Ini semua membuat mudik tahun ini sungguh berbeda bagi Parman, dia dan isterinya sengaja datang tiga bulan sebelum bulan puasa. Mudik mruput, begitu Pak Dukuh mengatakan kepulangan lebih awal. Ini sebuah mudik yang membuat hidupnya berubah. Karena urusannya adalah merwat dan membuat rumah dan harta peninggalan orang tua menjadi bermanfaat. Termasuk rencana meremajakan kebun nelinjo yang dalam waktu kurang seminggu pengusaha kotak kayu itu memborong dan menebang semua pohon melinjo.
Kebun di depan rumah itu menjadi tanah lapang, terang dan bersih. Hanya ada pohon sawo dan jambu air serta beberapa pohon sukun dan pohon kluwih yang berada di pinggir masih membuat tempat itu ada perindang. Parman tidak tergesa menanami bibit nelinjo. Ia menunggu musim hujan dan masih ingin menikmati suasana tanah lapamg. Ia bisa merasakan bagaimana angin menjadi lebih kencang bertiup dan kalau malam hari, di terang bulan, tanah lapang itu disinari bulan purnama. Ia dan isrteri suka duduk di lincak menikmati malam indah.
Dalam waktu dua bulan, warung yang dibangun di dekat kantor Kelurahan dan gedung sekolah itu siap sehinggga di bulan puasa sudah bisa melayani pembeli. Karena pembantu yang setiap hari menemani bekerja di warung waktu masih di Jakarta memilih pulang ke desa setelah diberi pesangon yang cukup banyak, isteri Parman mengajak ibu-ibu muda atau siapa saja yang masih punya waktu luang untuk menjadi pembantu memasak dan melayani pembeli.
Parman mengabarkan persiapan dirinya dan isteri menerima keluarga besar yang akan mudik ke desa. Mereka semua menyambut gembira. Bersiap mudik menemui saudara tertua dalam keluarga.
Bulan puasa datang. Parman dan isteri shalat jamaah taraweh di masjid desa yang tidak begitu jauh. Dan pada malam ketujuh belas, sehabis peringatan Nuzulul Qur’an, dia diminta ikut rapat oleh Takmir Masjid yang juga panitia kegiatan Ramadhan dan Pesiapan Idul Fitri.

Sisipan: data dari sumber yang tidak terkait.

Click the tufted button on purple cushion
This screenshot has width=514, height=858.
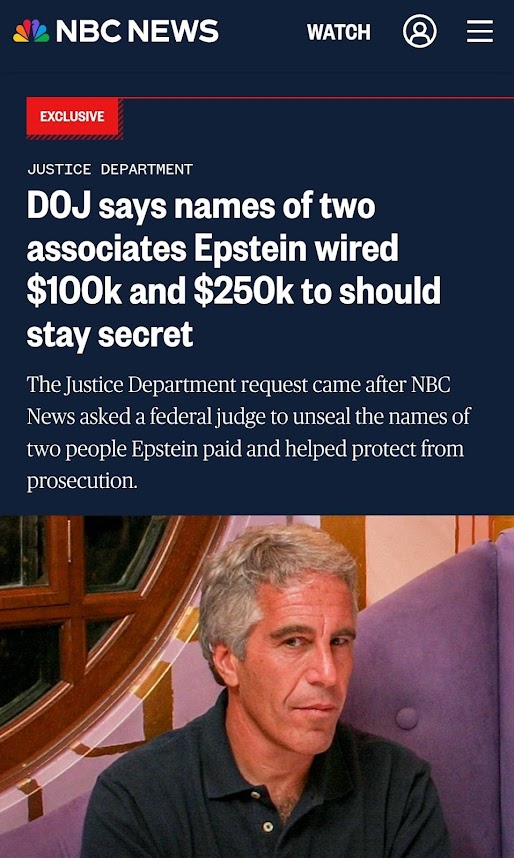(407, 718)
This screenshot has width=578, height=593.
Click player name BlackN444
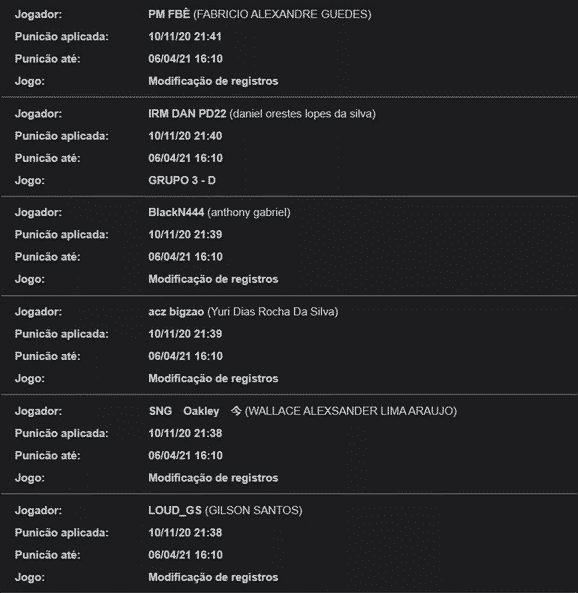point(176,213)
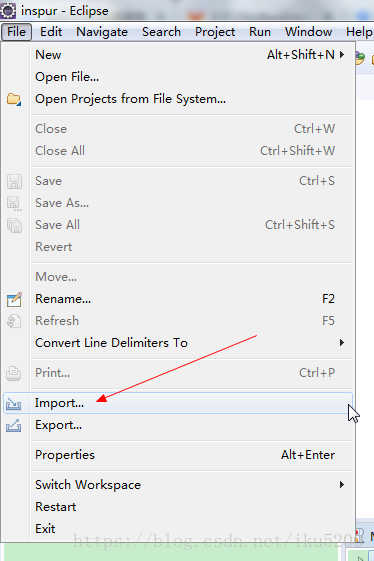Expand Convert Line Delimiters To submenu

coord(342,343)
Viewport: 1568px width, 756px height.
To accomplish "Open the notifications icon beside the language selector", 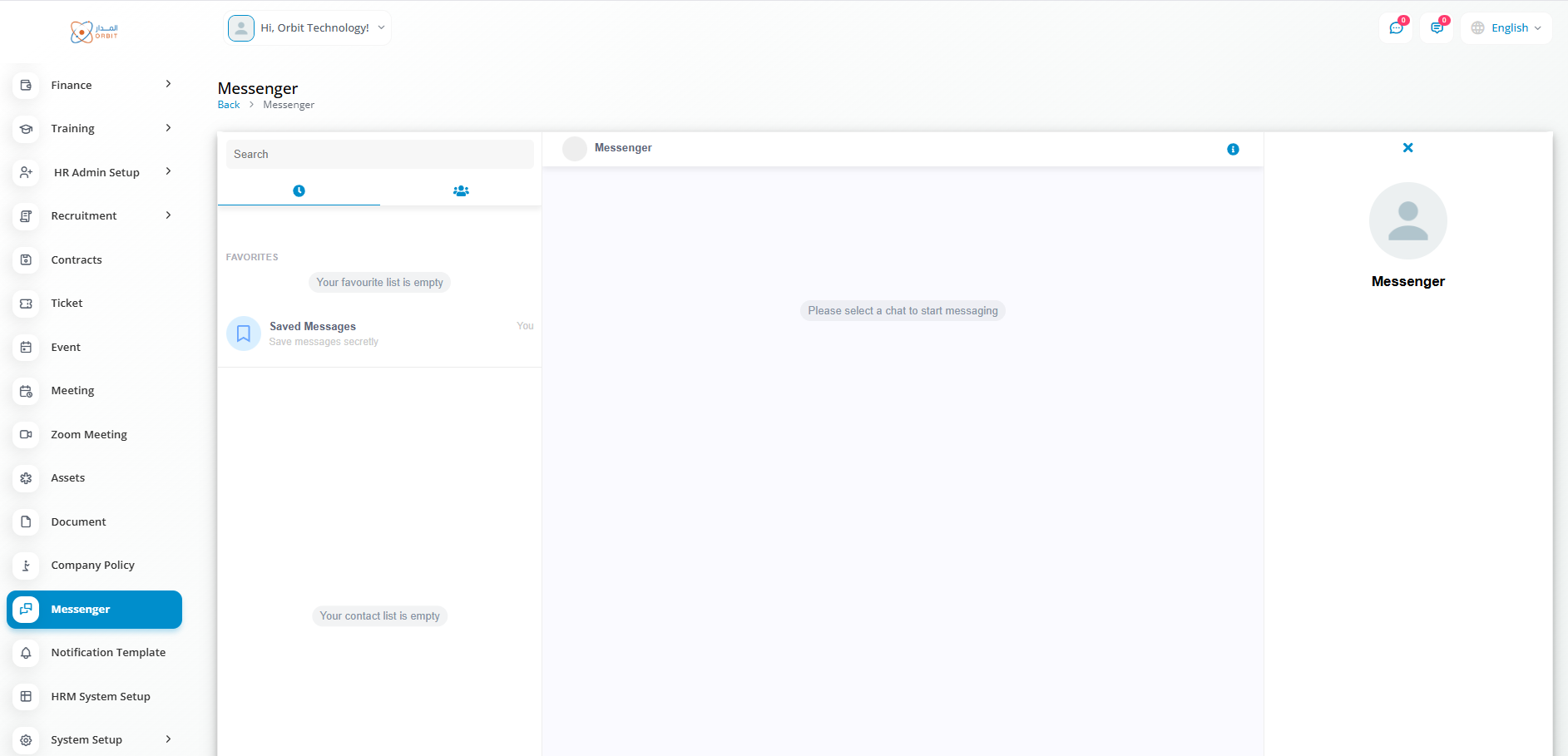I will [1437, 28].
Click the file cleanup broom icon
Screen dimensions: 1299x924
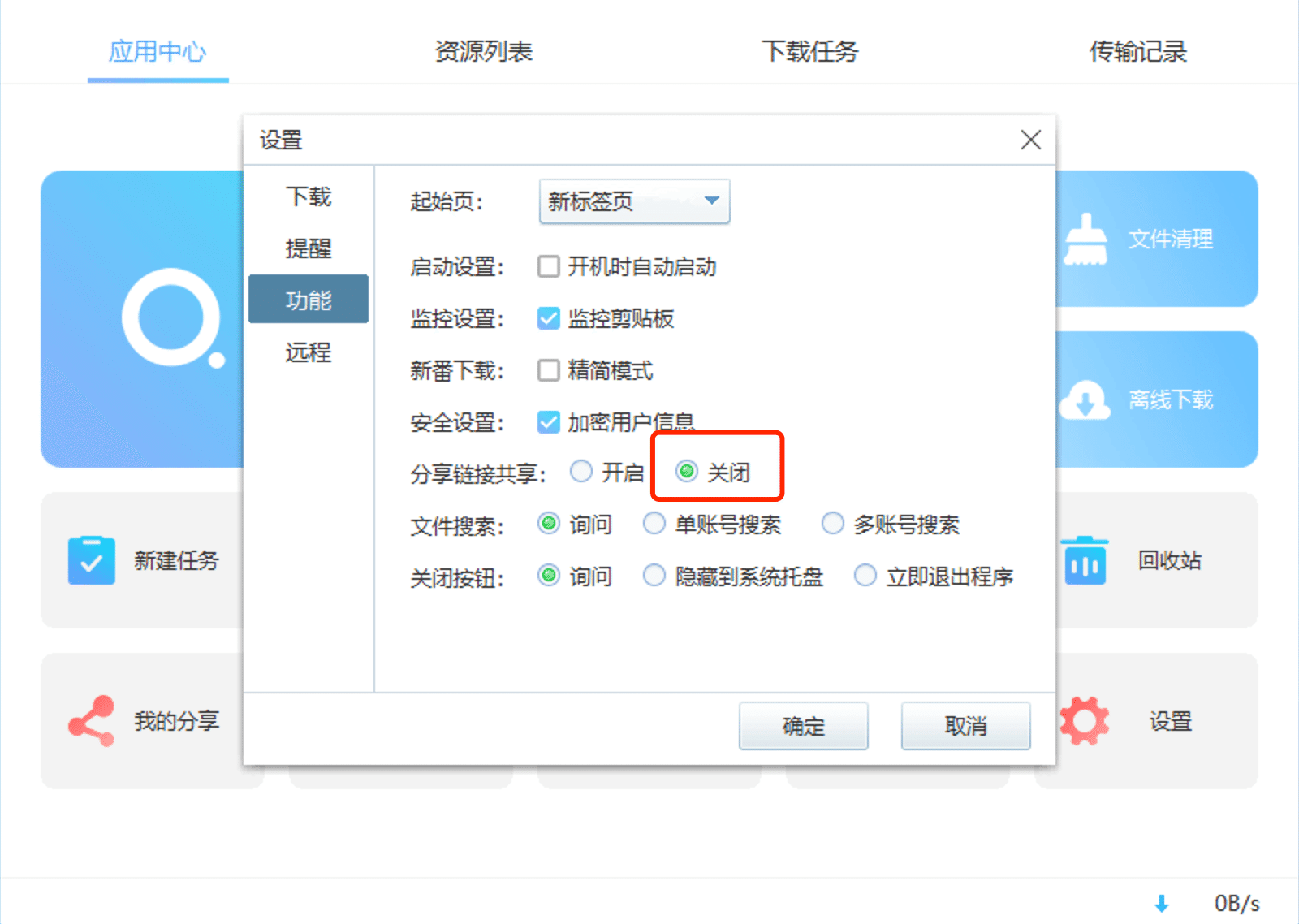pos(1085,239)
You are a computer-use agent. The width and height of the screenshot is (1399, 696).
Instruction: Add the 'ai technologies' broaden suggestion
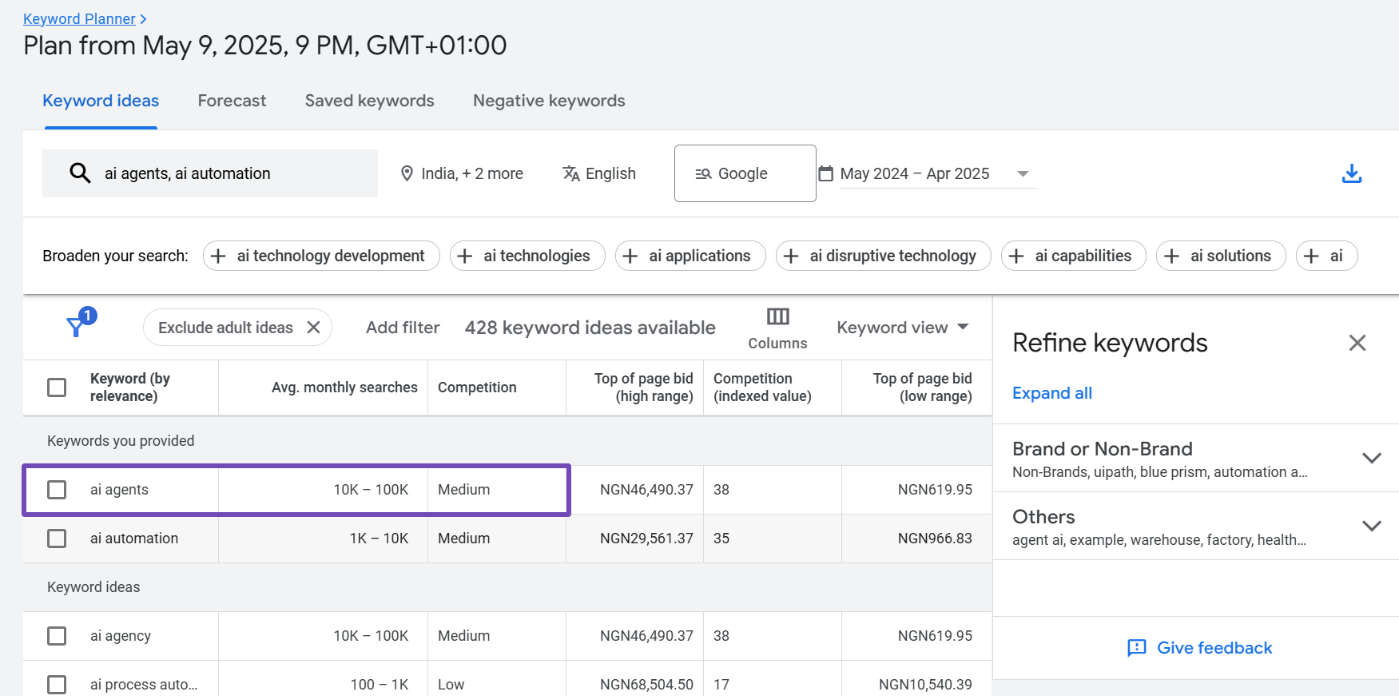tap(527, 256)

“Mas Parman, ini ada persoalan yang perlu kita pecahkan bersama,” kata ketua panitia yang juga Sekretaris Desa.
“Ada apa Dik Rohmat?” tanya Parman.
“Begini, tahun ini kita tidak bisa meminjan lapangan sepakbola untuk shalat Id.”
“Lho, kenapa?”
“Lapangan sepakbola itu kan sudah dipagari dan akan dijadikan semacam stadio oleh Kabupaten, untuk berlatih anak-anak desa bermain bola. Rumputnya baru kemarin ditanami sehingga tidak bisa dipergunakan untuk shalat Id. Takut rusak kalau di atasnya di pakai untuk jamaah shaalt Id. Kalau rumput impor itu rusak kan pihak Kabupatan rugi milyaran rupiah.”
Peserta rapat diam. Suasana hening. Semua larut dalam pikirannya masing-masing. Warga desa ini sudah memilih menggunakan lapangan atau ruang terbuka untuk shalat Id. Halaman masjid terlampau sempit. Jalan desa tidak mungkin, karena di hari raya akan ramai. Kalau dipakai untuk shalat Id isa menimublkan kemacetan sampai desa lain.

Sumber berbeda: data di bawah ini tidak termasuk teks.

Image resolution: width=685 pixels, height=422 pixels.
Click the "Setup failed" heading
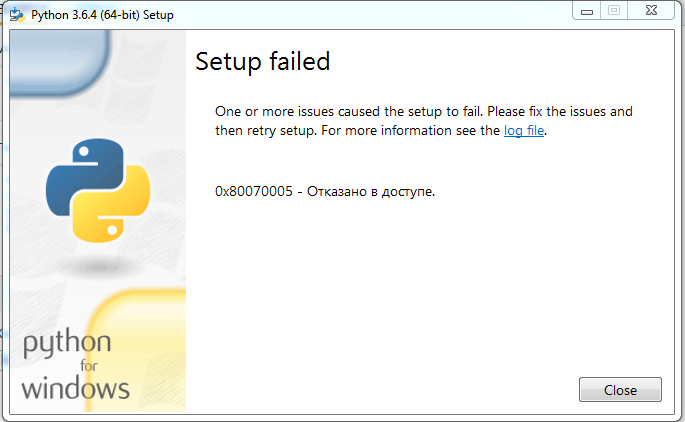[x=262, y=62]
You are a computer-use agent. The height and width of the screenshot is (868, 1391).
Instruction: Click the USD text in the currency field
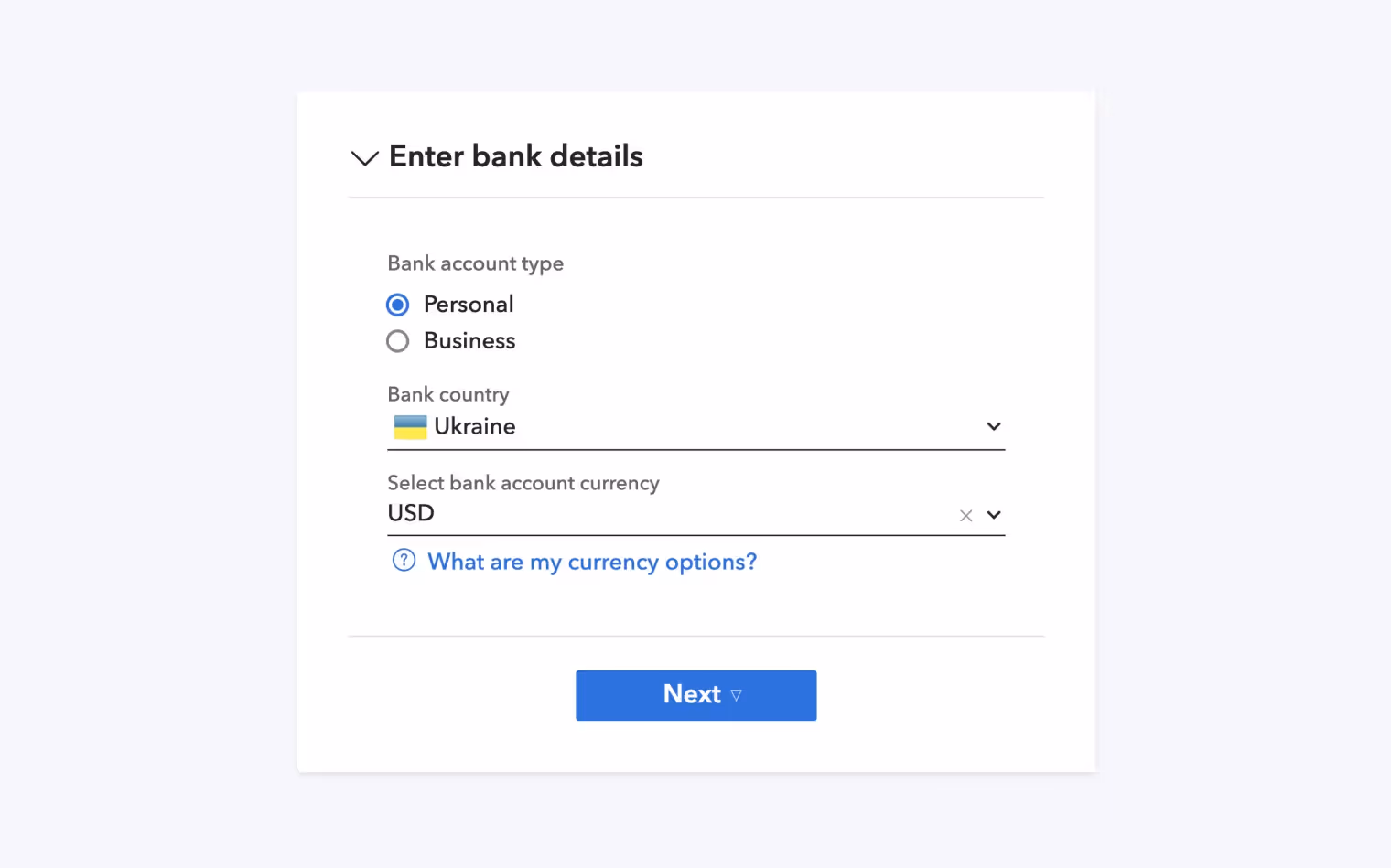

“Gimana kalau Mas Parman meminjamkan itu tanah lapang bekas kebun melinjo untuk shalat Idul Fitri tahun ini?”
Parman kaget, langsung spontan menyetujui.

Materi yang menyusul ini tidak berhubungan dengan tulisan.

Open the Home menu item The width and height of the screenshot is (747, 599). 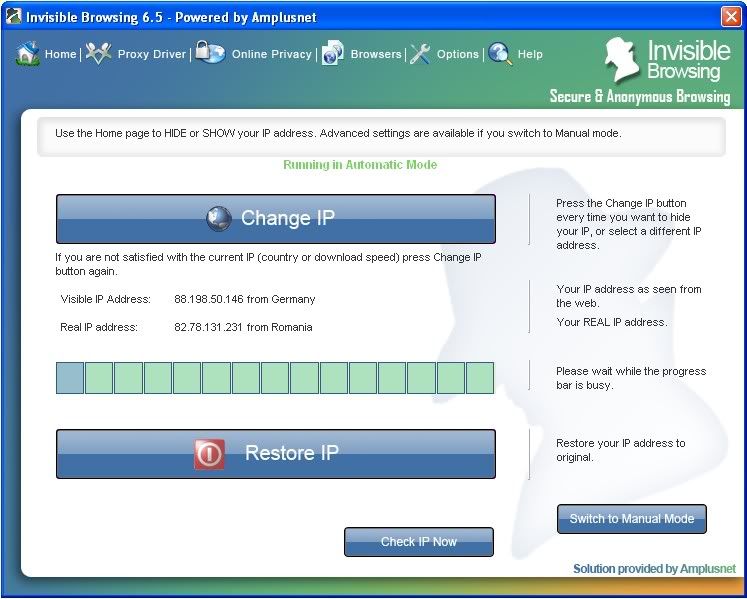[60, 54]
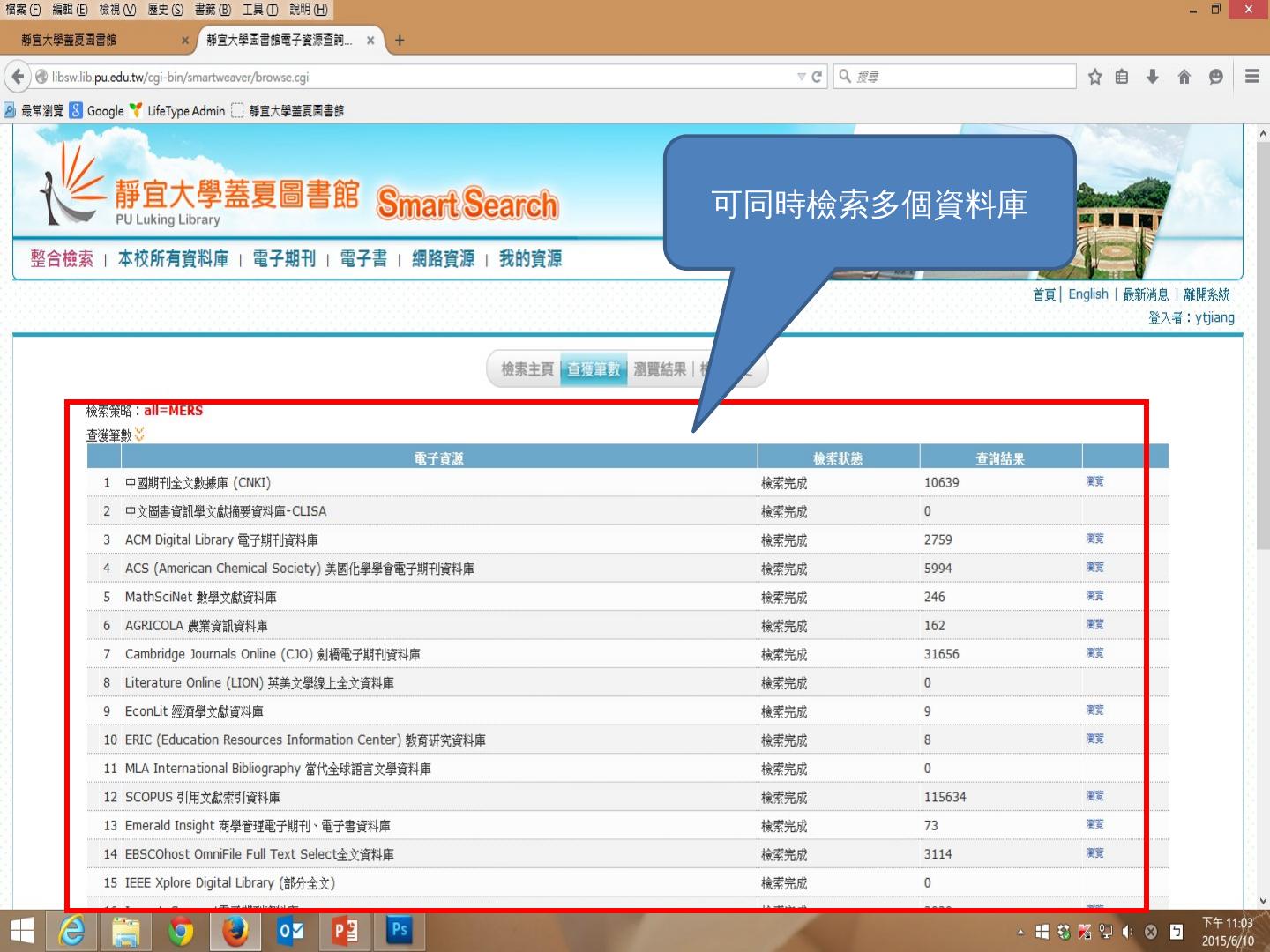Go to browser home page icon
Viewport: 1270px width, 952px height.
tap(1184, 77)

“Tapi saya harus rembugan dengan adik-adik karena itu statusnya masih tanah keluarga.”
“Adik-adikmu pasti setuju Mas.”
“Anak-anak mereka dan juga anak cucumu malah senang, shalat di Id di depan rumah kakek mereka.”
Ini yang kemudian terjadi. Shalat Idul Fitri, untuk pertama kali di desa itu diselenggarakan di tanah lapang bekas kebun melinjo yang telah dibersihkan. Keluarga Parman bahkan menyiapkan minuman segar dan makanan lezat untuk jamaah shalat Id. Sehabis mendengarkan khutbah Idul Fitri, seluruh warga desa bersalaman saling memaafkat\n, lalu menikmati makanan dan minuman.
Pak Lurah atas nama pemerintah desa mengucapkan terima kasih kepada Parman dan adik-adiknya.
“Malah tadi adik-adik saya sepakat, untuk shalat Idul Adlha nanti juga dipersilakan menggunakan tempat ini. Sedang untuk proses penyembelihan hewan kurban seperti biasa, di halaman masjid. Kalau mau menggunakan sela-sela pohon sawo, jambu dan sukun juga dipersilakan,” kata Parman yang merasa bahwa dia digerakkan oleh Tuhan kembali pulang ke desa untuk memenuhi maksud-maksud mulia seperti itu.
Wajah Pak Lurah dan pamong desa lainnya, tampak cerah dan makin cerah.
Yogyakarta, 2022
Mustofa W Hasyim, sastrawan, tinggal di Yogyakarta.